Friday, December 16, 2011

Holiday Crisis #1- They Don’t Know You

(c) 2011 Danise Codekas

“Peace on earth would mean the end of civilization as we know it.”-Joseph Heller

Oh, geeze, I am gritting my teeth as another holiday crisis occurs, destroying a delusional illusion, someone once held, about me. At the same time, realizing this person really does not know me, by telling me I must agree with their false data, about an event in my life, they were misinformed about,  tells me that the top 10 Christmas Crises are about to begin.

10 days of Christmas are balanced out by the 10 Holiday Crises, in case you skipped school that day. So I will lay them out, in the 10 day countdown, to the 25th. #10 gets posted on the 26th, boxing day. Because it involved unwanted presents, returned engagement rings, and waking up drunk in someone’s hotel room, in a city you cannot remember, sometimes. 

Do you know what you did in your life? Do you know what really happened during an event that completely altered the course of your life? Usually, you do, unless you are drugged, drunk or unconscious.

To be told by another person, who was not THERE with you, and that they are telling you that you are lying, or their version is correct, and yours is not, when they were NOT there, showed me that this person thought i was a liar, and an idiot.

I felt like I was standing in front of an old boyfriend, who told me he was not cheating on me, after telling me he had been having sex with 2 other women, while we were together for 6 months. It was not cheating; it was that he was in a relationship with them.

It was not cheating. That is what he wanted me to believe. Geeze. Did he really think I was that stupid? Oh, wait. No, he didn’t think I was stupid. He just did not want to admit that he had become a liar and a cheat.

“Be careful what you pretend to be because you are what you pretend to be.”--Kurt Vonnegut

It would have destroyed his family and friends and clients' opinions that he was a mover and a shaker and an upstanding businessman in San Francisco.

God Forbid, anyone find out he was a pathological liar (if your cheating on someone; you are always lying to them). I would imagine that Fred is still a serial cheater,living in Sausalito or San Francisco. (Bitching about X’s, is allowed for a few minutes every Christmas. Do not drink, when bitching. It’s a waste of good liquor.)

Christmas and Hanukah always bring out the truth about your relationships, and what you are feeling, deep down inside, and seems to scratch itself up to the raw surfaces of your heart and brain.

Stuff you are wishing for and hoping for rises and those desires also drag about all that detritus, you buried inside, that has to be dealt with, before the dream and illusions morph into reality. It sucks.

However, you know that you are going to visit people and spend time in old scenarios, either connected by blood or memory, which you really wish did not cause such sickening  uncomfortable, reactionary stress, as thoughts dredge up those old paradigms.

I won't be heading into any of those this year. Had one of those ah-ha moments today, after realizing I had finally un-plugged from an old pattern, which was part of my life mission. Karma stuff.

__RAW RECORDS__:
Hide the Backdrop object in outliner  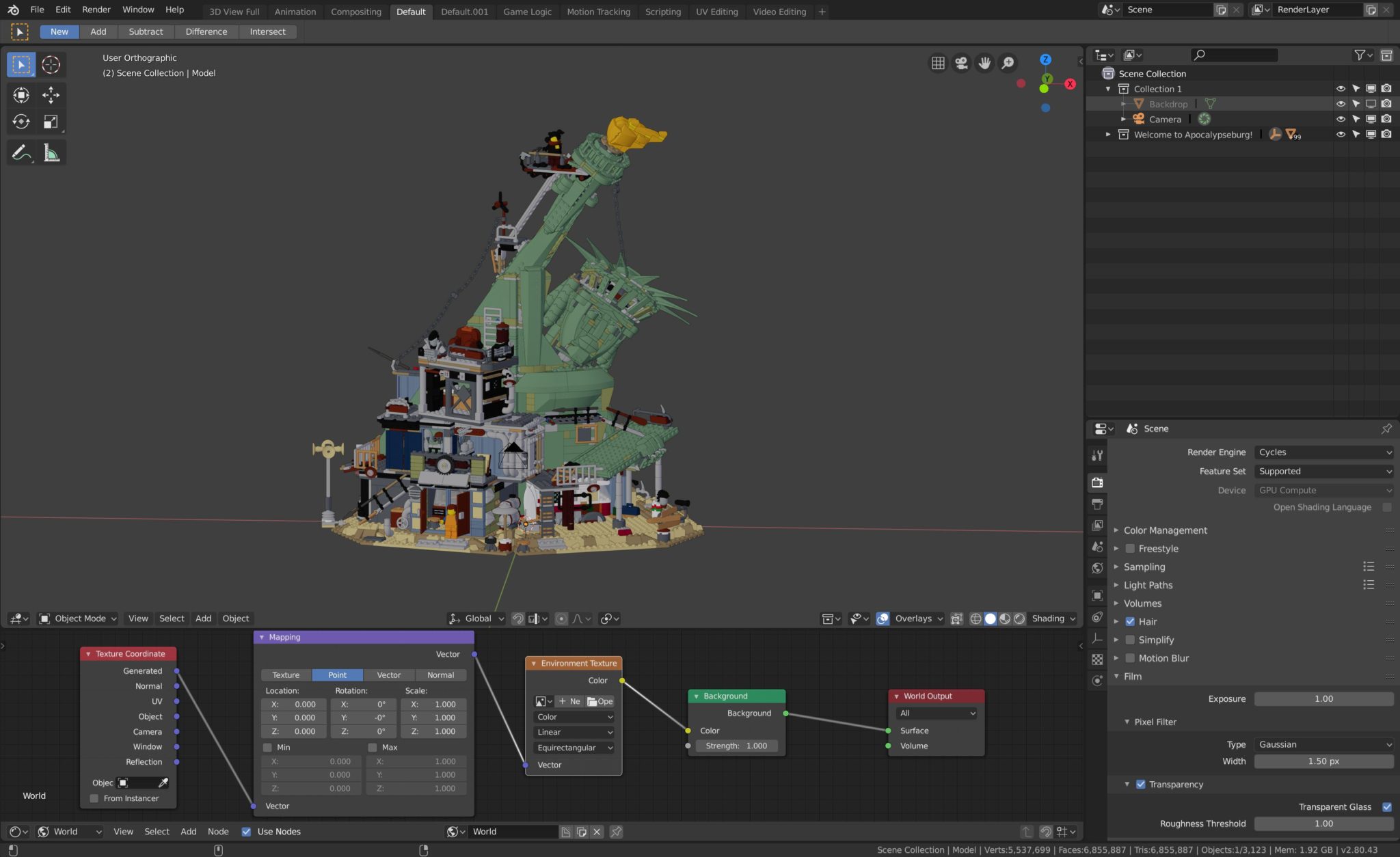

* * *

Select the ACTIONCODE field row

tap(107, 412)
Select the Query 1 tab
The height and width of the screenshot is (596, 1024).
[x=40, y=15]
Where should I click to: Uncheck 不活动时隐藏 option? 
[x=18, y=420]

__PROBLEMS TO SOLVE__:
1. Convert the stretch of the listing from the line containing "Select the ACTIONCODE field row" through the line containing "[x=18, y=420]" into a Markdown table with the columns Row and Line, skipping any blank lines.
2. Carry on the blog post about holiday crises from its last sentence.
The blog post and the listing were taken from separate, unrelated sources.

__ANSWERS PER TASK__:
1.
| Row | Line |
|---|---|
| 1 | Select the ACTIONCODE field row |
| 2 | tap(107, 412) |
| 3 | Select the Query 1 tab |
| 4 | The height and width of the screenshot is (596, 1024). |
| 5 | [x=40, y=15] |
| 6 | Where should I click to: Uncheck 不活动时隐藏 option?  |
| 7 | [x=18, y=420] |

2.
I completed it this morning, around 630 AM, PST. Difficult encounters, with people, who you think know you well, are happening with  you and me, over this joyous, holiday season. 

If you can hold your head together, and be an observer, when these people begin telling you, who you are (which you no longer are),  or argue with you, about an event, which they were never at, however, you were, then you and I are not insane and should have a reasonable witty, amusing holiday, with some amazing discussions and connections made.

Or, what about those friends or family, that tell you, you are wrong about what really happened, at this event, they were never at, but, you were.?

If you can be compassionate in those moments, when you realize they are calling you a liar and do not know you, truthful you,  at all,  and you feel like you have fallen into the Twilight Zone, and still can walk away with no blood dripping from your ripped heart, then it is can be considered an enlightening, holiday moment.

Know that it does not matter what people believe about you: who do not really know the truth about you, and do not believe you when you tell them who you are, what really happened or what you believe.

You will do fine this holiday season, if you keep this in mind. therwise, get on a plane, on a highway, and head to a place where no one knows you, and have a meal with a stranger.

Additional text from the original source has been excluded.